▶ _Goal of the exercise_
Reproduce the lines verbatim, starting with the one containing "Click the Critical Issue alert icon" and ending with the one containing "click(x=1367, y=520)", both included, leaving out the pictures.

▶ _Information provided_
○ ○ ○ ○ ○ ○ ○
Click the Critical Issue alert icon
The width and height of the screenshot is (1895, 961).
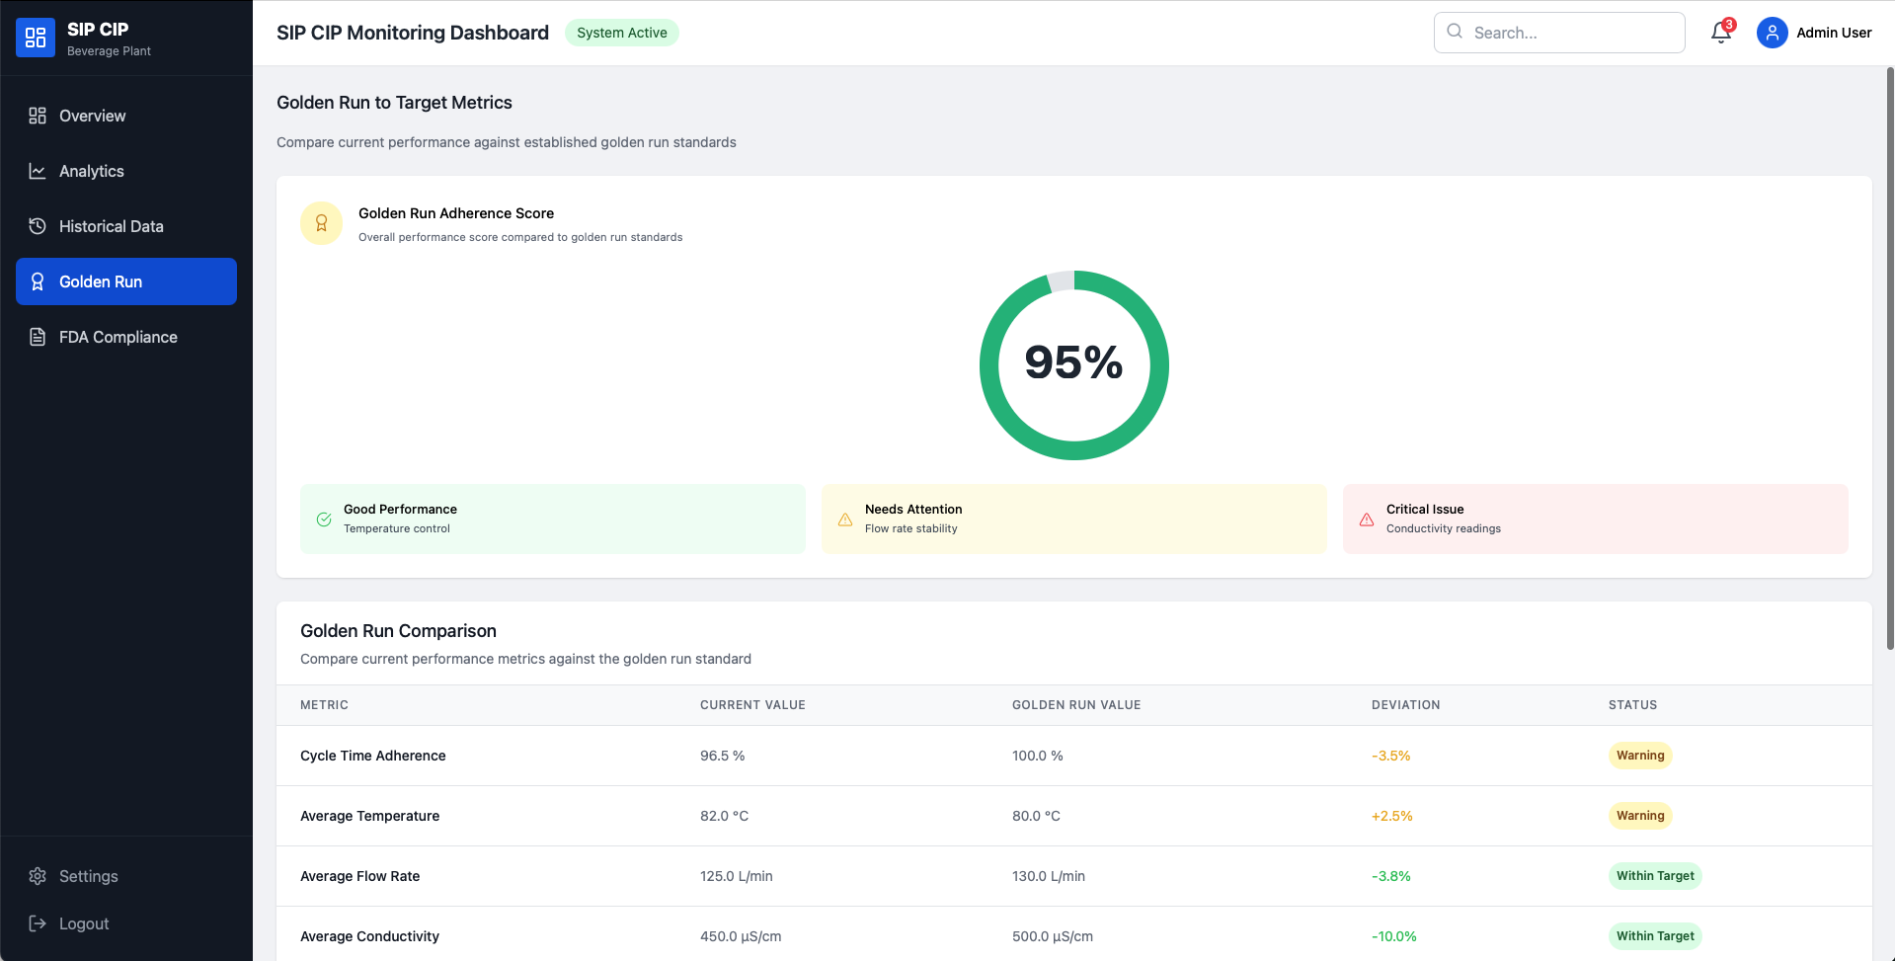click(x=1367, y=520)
○ ○ ○ ○ ○ ○ ○
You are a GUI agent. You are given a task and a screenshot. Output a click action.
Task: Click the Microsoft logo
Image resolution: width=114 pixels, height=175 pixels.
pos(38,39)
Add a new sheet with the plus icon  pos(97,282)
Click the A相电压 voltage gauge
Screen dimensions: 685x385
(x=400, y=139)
○ ○ ○ ○ ○ ○ ○
▶ _Solution for this exercise_
Click the Critical Issue alert icon
The width and height of the screenshot is (1895, 961).
click(x=1367, y=520)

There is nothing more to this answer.